Task statement — Rewrite the rows below, putting "screen assistant" wherever "GUI agent" appears and keeping everything else unchanged.

Start of Records provided

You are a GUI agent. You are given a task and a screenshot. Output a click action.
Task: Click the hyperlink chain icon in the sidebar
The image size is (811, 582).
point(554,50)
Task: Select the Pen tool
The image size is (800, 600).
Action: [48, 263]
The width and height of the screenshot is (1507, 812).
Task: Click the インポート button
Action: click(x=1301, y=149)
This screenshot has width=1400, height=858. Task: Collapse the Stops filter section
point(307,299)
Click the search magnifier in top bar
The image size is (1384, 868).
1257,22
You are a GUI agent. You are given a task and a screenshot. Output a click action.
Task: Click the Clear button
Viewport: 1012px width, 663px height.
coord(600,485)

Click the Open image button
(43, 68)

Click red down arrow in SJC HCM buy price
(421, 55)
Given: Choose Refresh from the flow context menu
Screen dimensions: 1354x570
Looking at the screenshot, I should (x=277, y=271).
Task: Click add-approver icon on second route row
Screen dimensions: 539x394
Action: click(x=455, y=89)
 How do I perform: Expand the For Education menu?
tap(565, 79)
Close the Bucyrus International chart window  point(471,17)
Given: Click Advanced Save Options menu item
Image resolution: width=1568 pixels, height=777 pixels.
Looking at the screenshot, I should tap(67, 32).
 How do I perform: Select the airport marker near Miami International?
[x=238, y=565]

End of Records provided

Solution for this problem —
You are a screen assistant. You are given a task and a screenshot. Output a click action.
Task: Click the hyperlink chain icon in the sidebar
The image size is (811, 582).
point(554,50)
Task: Select the Pen tool
The image size is (800, 600).
Action: [48, 263]
The width and height of the screenshot is (1507, 812).
Task: Click the インポート button
Action: click(x=1301, y=149)
This screenshot has width=1400, height=858. Task: Collapse the Stops filter section
point(307,299)
Click the search magnifier in top bar
The image size is (1384, 868).
1257,22
You are a screen assistant. You are given a task and a screenshot. Output a click action.
Task: Click the Clear button
Viewport: 1012px width, 663px height.
coord(600,485)

Click the Open image button
(43, 68)

Click red down arrow in SJC HCM buy price
(421, 55)
Given: Choose Refresh from the flow context menu
Screen dimensions: 1354x570
Looking at the screenshot, I should (x=277, y=271).
Task: Click add-approver icon on second route row
Screen dimensions: 539x394
Action: click(x=455, y=89)
 How do I perform: Expand the For Education menu?
tap(565, 79)
Close the Bucyrus International chart window  point(471,17)
Given: Click Advanced Save Options menu item
Image resolution: width=1568 pixels, height=777 pixels.
Looking at the screenshot, I should tap(67, 32).
 How do I perform: Select the airport marker near Miami International?
[x=238, y=565]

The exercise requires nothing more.